Plans to give tax breaks on second homes could exacerbate the shortage of affordable housing in the countryside, a government watchdog has warned.
The tax break on second homes is due to come into force in April 2006
Investment in residential properties will count as part of a pension and qualify for tax rebates from April.
Financial advisers say investors are queuing up to buy second homes and the Affordable Rural Housing Commission fears this could raise prices further.
But the Treasury says this measure will appeal only to a few people.
People will be allowed to include buy-to-let investment property in their pension pot, under the self-invested personal pension scheme.
It means that higher income earners could get 40% back from the government on the cost of a holiday home.
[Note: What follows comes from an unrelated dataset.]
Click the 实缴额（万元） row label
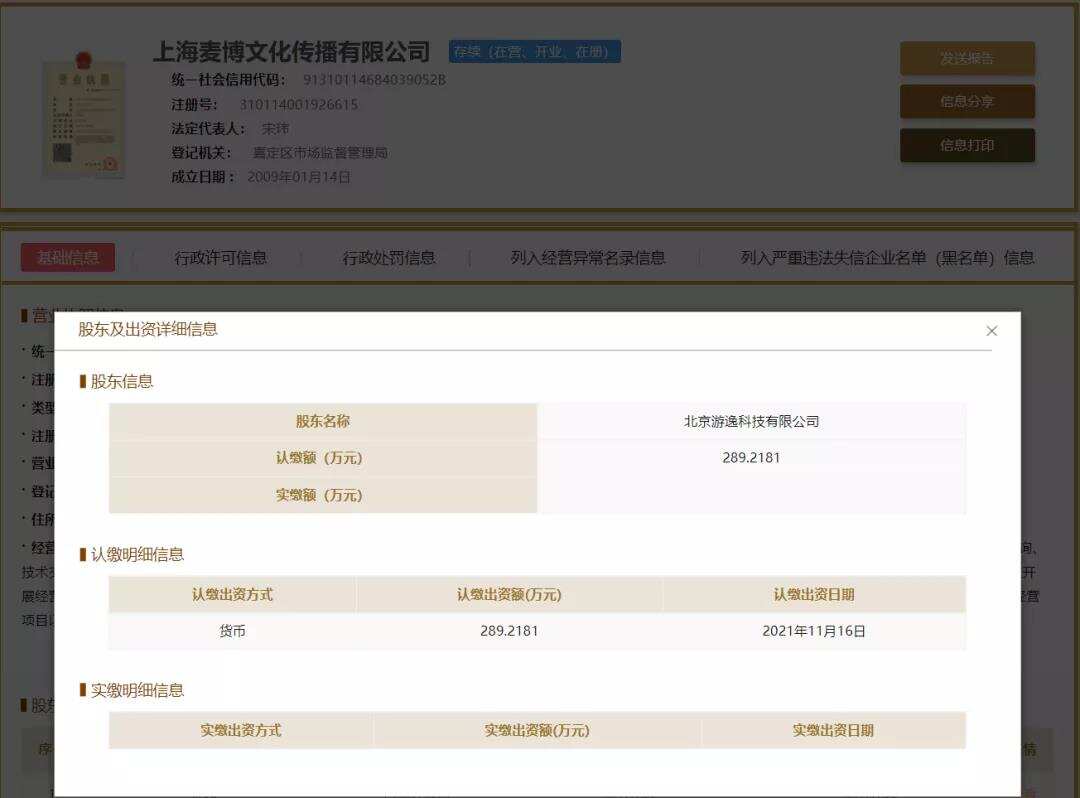320,495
In an interview for BBC Radio 4's Costing the Earth programme, ARHC chairman Elinor Goodman said that the chancellor's plans "on the face of it" seemed contrary to trying to keep prices down in the countryside.
BBC rural affairs correspondent Tom Heap said the spiralling cost of housing in the countryside was fast becoming the biggest source of concern in rural areas, with many rural already dwellers priced out of the market.
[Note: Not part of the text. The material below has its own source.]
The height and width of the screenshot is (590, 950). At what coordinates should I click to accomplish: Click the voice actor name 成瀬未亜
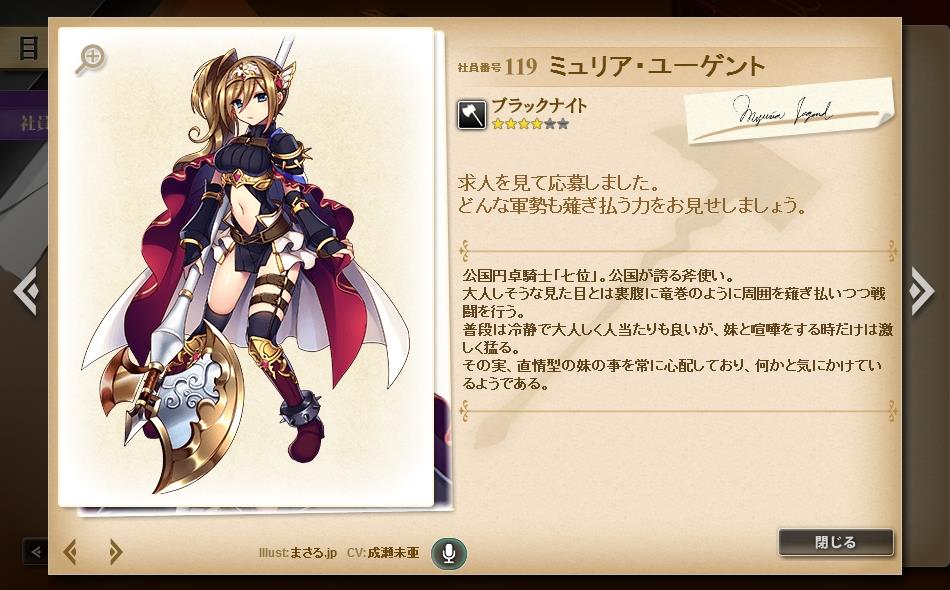(393, 553)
A housing shortage along with the number of properties bought as holiday homes by wealthy city dwellers were thought to be factors, he said.
In the Lake District - where average house prices are already 10 times annual salaries - the policy has been described as "insane".
Stan Collins, a South Lakeland district councillor, said local people would find it hard to make sense of the proposals.
"Gordon Brown is more keen on providing a tax shelter for the rich than helping people to get homes who need them," he said.
Malcolm Cuthbert, of the stockbrokers and advisers Killick and Co, said the changes "could lead to a mini property 'spike' next year with prices, almost artificially, inflated."